私は今! 猛烈に感動しているよ! 私の見たかった世界が、今‼︎ 妄想の中にある‼︎ ←変態の狂言なので。
「鬼丸〜」
「おぉ? なんじゃ〜なんじゃ〜……わしと初夜でも迎えたくなったかのぉ〜⁉︎」
すっかり出来上がり、頬を火照らせてクラクラと身体を左右や前後に揺らす鬼丸。言っていることも滅茶苦茶で……? いや、いつも通りか。
「しないよー。けど、そこは危ないから、下に降りてきてー」
「なんと! 葛葉から求めて来るとはのぉ〜‼︎」
葛葉が鬼丸を降ろそうと腕を伸ばすと、鬼丸はパチパチと葛葉をマジマジと見てから、驚いたような反応で馬鹿なことを言い出す。

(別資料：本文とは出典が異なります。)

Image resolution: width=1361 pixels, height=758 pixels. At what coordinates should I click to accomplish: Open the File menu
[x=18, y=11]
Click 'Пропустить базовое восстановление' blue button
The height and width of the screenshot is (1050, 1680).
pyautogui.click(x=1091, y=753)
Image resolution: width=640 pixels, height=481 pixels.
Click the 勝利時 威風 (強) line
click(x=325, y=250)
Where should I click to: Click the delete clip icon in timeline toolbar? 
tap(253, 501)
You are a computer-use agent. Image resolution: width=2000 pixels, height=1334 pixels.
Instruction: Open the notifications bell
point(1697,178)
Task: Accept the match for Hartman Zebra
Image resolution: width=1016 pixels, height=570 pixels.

葛葉から求める事は到底無いだろう。天地がひっくり返っても。
「ほら、良いから早く降りようって」
「むふふぅ〜やらかいのじゃ〜」
空っぽの酒瓶をほっぽり出して、四つん這いになり酔い潰れて気を失った冒険者達を踏みつけにして、葛葉の腕へよちよちとやってくる。五百年生きている『鬼族の巫女』と言う威厳は何処へやら、今葛葉の目の前にいるのは赤ちゃんだ。
「ん〜……」
「ちょ、こら! ここで寝ないでよ〜!」
葛葉は鬼丸の脇に腕を通して持ち、ゆっくりと移動してテーブル席の椅子に座ると、鬼丸が蹲り出して葛葉に抱かれながら寝始めてしまったのだ。しかも葛葉の胸を枕代わりにしている、顔面を前にして。それが、葛葉にとって一番腹立つ事だった。
「も〜……面倒臭ー」
完全に寝に入ってしまった鬼丸を起こすのは少し罪悪感が……。なぜならこんなにも幸せそうに眠るのが鬼丸だから。
質が悪いのか、悪く無いのか……よくわからない。
「大変だね」
「あ、葉加瀬さん」
「葛葉ちゃんは鬼丸を、君達の部屋に連れていくと良い。後のことは私たちに任せたまえ」
「すいません……何から何まで」
「構わないさ。君にはこの街を救ってもらった、返せない借りがあるのだから」
成り行きの出来事なのだが、と葛葉は少し複雑な心境になりながらも、ここはお言葉に甘えて任せる事にした。
「それじゃあ、おやすみなさい」
「あぁ、明日はクエストだろう? 睡眠は出来るだけしておくと良い」
「はい」
葛葉は鬼丸を抱っこから、お姫様抱っこに持ち替えて葉加瀬に一礼してから、自分の部屋へ向かうのだった――。
読んで頂き、ありがとうございます‼︎
こうやって百合百合しているのが最高ですね。可愛い女の子が、可愛い女の子とイチャイチャしているのは至高ですね!